Biden tendrá que priorizar la agenda doméstica. Recibe un país ahogado en 400,000 muertes por covid-19 y absolutamente incapaz de frenar los contagios o administrar de forma eficiente las vacunas, deberá amortiguar la debacle económica que la pandemia ha provocado, y convivirá sus primeras semanas con la tensión partidista del proceso de impeachment contra Trump por instigar la toma del Capitolio, que puede definir el futuro del Partido Republicano y las posibilidades de Biden de lograr, como desea, un relativo regreso a la distensión y los acuerdos bipartidistas.
“El Partido Republicano enfrenta una crisis existencial con este impeachment”, asegura Shifter. “La base del partido aún sigue a Trump. En este momento, es el único líder de una serie de grupos con una larga historia, pero que nunca tuvieron un líder carismático que uniera todas sus fuerzas”. Una heterogénea amalgama de ultraliberales, supremacistas blancos, extremistas religiosos y conspiracionistas, a la que el Partido Republicano no quiere perder, sigue con fervor casi religioso a Trump. Algunos líderes republicanos han empezado a tomar relativa distancia del presidente saliente y fantasean con la posibilidad de aprovechar el impeachment impulsado por los demócratas para inhabilitar a Trump y, sin él, devolver al partido a anteriores rumbos, pero se preguntan si pueden hacerlo y conservar sus bases.
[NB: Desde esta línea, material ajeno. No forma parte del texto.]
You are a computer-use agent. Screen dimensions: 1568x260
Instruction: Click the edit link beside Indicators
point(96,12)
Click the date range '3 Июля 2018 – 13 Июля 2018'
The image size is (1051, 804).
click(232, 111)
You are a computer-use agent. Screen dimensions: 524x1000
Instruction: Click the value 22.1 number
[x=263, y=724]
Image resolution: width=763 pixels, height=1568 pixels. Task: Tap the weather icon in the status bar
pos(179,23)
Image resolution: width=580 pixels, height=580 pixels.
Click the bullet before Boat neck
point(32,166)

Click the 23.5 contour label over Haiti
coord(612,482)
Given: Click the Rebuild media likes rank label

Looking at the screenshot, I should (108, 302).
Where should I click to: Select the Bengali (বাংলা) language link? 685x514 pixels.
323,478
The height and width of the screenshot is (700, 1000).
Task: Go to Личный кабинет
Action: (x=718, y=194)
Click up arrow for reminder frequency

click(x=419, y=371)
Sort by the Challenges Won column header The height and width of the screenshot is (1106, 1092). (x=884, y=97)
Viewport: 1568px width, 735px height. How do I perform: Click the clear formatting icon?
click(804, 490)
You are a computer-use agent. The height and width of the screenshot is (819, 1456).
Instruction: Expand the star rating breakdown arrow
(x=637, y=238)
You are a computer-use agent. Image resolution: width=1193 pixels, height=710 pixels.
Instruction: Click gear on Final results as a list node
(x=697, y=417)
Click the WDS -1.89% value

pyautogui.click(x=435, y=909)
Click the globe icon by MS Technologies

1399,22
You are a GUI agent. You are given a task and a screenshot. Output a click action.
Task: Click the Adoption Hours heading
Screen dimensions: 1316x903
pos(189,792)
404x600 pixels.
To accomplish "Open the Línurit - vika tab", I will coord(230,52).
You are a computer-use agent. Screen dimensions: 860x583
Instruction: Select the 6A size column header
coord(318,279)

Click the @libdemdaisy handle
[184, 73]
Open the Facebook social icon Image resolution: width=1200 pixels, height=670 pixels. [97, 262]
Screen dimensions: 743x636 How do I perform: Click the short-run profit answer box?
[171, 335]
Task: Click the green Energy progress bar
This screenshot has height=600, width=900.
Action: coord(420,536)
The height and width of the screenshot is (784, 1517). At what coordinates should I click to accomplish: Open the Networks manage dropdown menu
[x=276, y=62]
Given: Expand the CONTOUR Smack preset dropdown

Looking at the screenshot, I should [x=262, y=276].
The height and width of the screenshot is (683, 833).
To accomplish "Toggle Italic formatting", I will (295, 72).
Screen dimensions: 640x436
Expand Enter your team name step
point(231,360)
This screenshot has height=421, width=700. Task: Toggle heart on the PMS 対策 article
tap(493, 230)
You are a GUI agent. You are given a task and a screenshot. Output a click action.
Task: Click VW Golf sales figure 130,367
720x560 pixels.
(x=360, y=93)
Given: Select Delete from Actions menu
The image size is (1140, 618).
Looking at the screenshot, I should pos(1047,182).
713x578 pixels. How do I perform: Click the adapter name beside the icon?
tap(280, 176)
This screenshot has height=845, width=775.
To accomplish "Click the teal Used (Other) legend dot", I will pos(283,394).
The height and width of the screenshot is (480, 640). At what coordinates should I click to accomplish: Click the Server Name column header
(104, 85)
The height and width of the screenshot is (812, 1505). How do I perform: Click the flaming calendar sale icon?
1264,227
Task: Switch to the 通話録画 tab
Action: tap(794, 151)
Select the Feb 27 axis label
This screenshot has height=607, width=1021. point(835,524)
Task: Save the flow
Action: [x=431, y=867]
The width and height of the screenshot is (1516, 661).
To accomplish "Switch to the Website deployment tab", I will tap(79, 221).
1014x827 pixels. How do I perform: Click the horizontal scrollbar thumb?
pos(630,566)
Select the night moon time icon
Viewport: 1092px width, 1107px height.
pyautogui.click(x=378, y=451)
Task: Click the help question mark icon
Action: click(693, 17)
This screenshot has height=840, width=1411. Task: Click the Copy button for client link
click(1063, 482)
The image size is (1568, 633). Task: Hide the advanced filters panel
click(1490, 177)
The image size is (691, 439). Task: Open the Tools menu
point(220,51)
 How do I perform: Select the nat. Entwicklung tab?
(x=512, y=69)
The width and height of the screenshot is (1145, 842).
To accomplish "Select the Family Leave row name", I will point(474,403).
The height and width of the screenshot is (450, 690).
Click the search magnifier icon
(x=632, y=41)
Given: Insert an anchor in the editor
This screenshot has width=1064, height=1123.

Este martes, el líder de la todavía mayoría republicana en el Senado, Mitch McConnell, envió un mensaje esperanzador para los demócratas y, en cierto modo, para esa vertiente de su partido: “La turba fue alimentada con mentiras. La provocaron el presidente y otras personas poderosas”, dijo sobre los asaltantes al Capitolio, en la primera sesión de la Cámara Alta desde el ataque.
McConnell fue durante los últimos cuatro años un fiel escudero del presidente en el Senado pero, tras el motín, ha empezado a tomar distancia, sin aclarar todavía si votará por condenarlo. También el vicepresidente Mike Pence, cómplice de las políticas y la retórica trumpista durante todo su mandato, rompió el 6 de enero con él. Hoy no acudirá a la despedida oficial de Trump en la Base Andrews pero sí participará en la ceremonia de toma de posesión de Biden.
Diversos analistas coinciden en que, pese a las evidentes diferencias internas que hay en el Partido Demócrata en materia económica o de política social, más con el ímpetu que el ala progresista ha cobrado los últimos dos años, Trump ha sido y sigue siendo el gran factor de unidad entre los demócratas.
En las próximas semanas veremos si se convierte también en el punto de encuentro entre la administración Biden y el sector más moderado del partido republicano.